ESA is quite awesome in general. They are pretty cool people, and have even gifted us with the amazing short film Ambition about comets and the Rosetta mission in particular:
I’m not very starstruck, but it was really nice seeing the cast of Star Trek: The Next Generation in person. The biggest surprise for me is that Marina Sirtis is so different as person from her role as councelor Deanna Troi. On the panels, she was quite outspoken, and undiplomatic, quite unlike the soft and empathic character of Deanna Troi. It seemed to be a running gag that she’s so aggressive that the rest of the cast were kinda afraid of her outbursts.
For me, the most sympathetic actor was LeVar Burton playing Geordy La Forge. He seemed to be most convinced about the importance of science and becoming better persons – a vision that is very much exemplified in Star Trek: TNG.
The most annoying part of the convention was that Q&A panel with John de Lancie, with his role of “Q”, didn’t seem to be properly planned. They tried to fit the audience into the second largest room, which wasn’t nearly enough, and I’ve waited outside of the room in vain, because the queue wasn’t moving at all. Later on, they moved him into the largest room, but by then I was already busy with other things, so I missed out on that one.
On the last day of the convention there was a common panel with most of the cast. It was hilariously funny. I’ve really gotten the impression that the Star Trek: TNG cast became close friends in real life, and that this was a part of the magic of Star Trek: TNG.
Cosplayers were of course present, but this year the cosplay contest seemed to have been as glorious as in previous years. It wasn’t even mostly about Star Trek cosplay, but about sci-fi characters in general, or even rather random ideas.
Don’t ask me what they are trying to represent, it was all a blur, especially from the back seats.
Interestingly, many of the more interesting cosplayers weren’t participating in the contest, and walking around on the convention area.
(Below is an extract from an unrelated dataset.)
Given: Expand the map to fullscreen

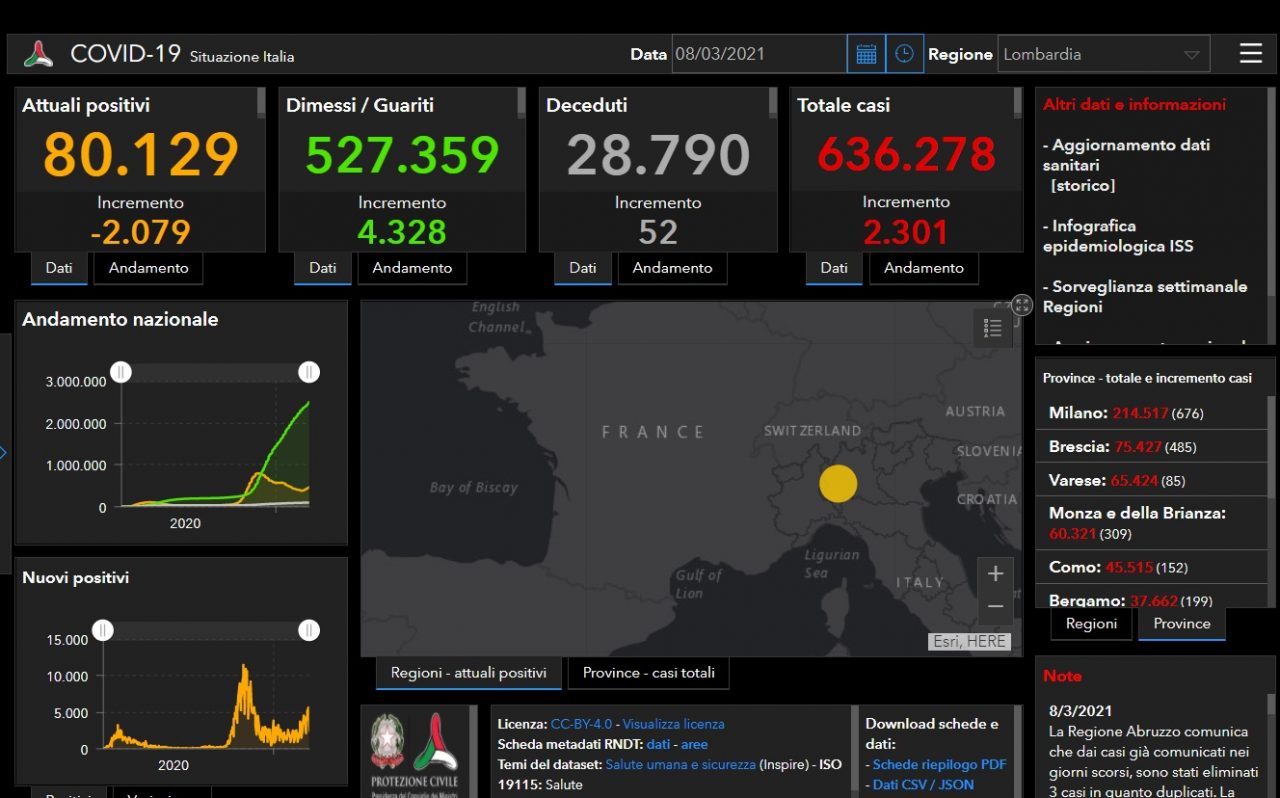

We are the Borg, we assimilate all your PC hardware and random cables to our bodies!
This friendly Q warned us about the dangers of exponentially multiplying tribble plushies – thank Q very much!
Always be yourself, but if you can be a couple of complementary unicorns, be that instead! How does this fit into a sci-fi convention? Genetic engineering, I guess. Not everything does have to make sense, though. It suffices, if it looks visually impressive.
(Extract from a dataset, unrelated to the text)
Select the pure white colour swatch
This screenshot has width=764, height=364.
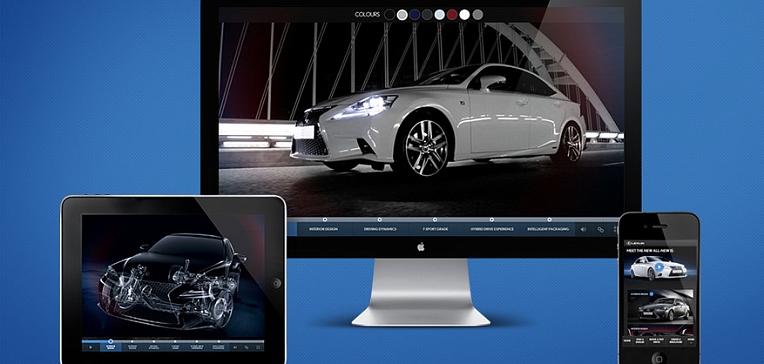point(465,15)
- Beer and cocktails were also available, especially after all the panels were over. Neat.
- Trekkers don’t seem to be very likely to read true hard sci-fi books. What a shame!
- There are people who write books inspired by Star Trek, but I found them to be rather uninspiring
- David Hasselhoff (because Knight Rider) was there, but also kinda awkward.
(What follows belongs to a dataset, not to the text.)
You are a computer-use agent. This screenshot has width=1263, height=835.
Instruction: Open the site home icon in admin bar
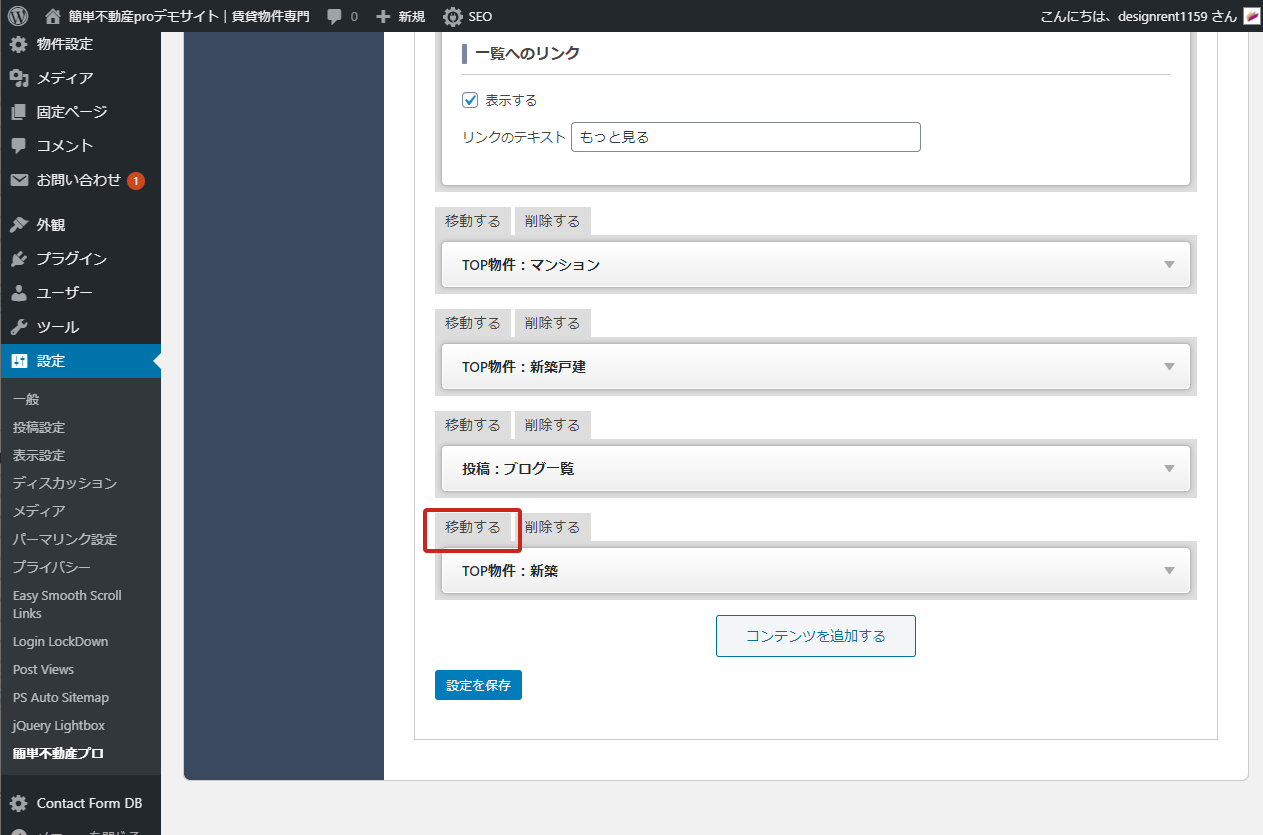pyautogui.click(x=53, y=16)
- I got a nice small claymore replica as paper knife, but it turned out to be so dull that my efforts at sharpening it were futile
It’s hard to judge the spirit of the Star Trek fandom by going to a Star Trek convention. From the outside it doesn’t look too different from any other fandom. The true spirit of Star Trek lives on on the TV productions. Bringing that spirit into the real world is an almost impossible task. Those who come closest to that are the people from ESA. They embody an aspect of the best of humanity. Also, friendship creates magic.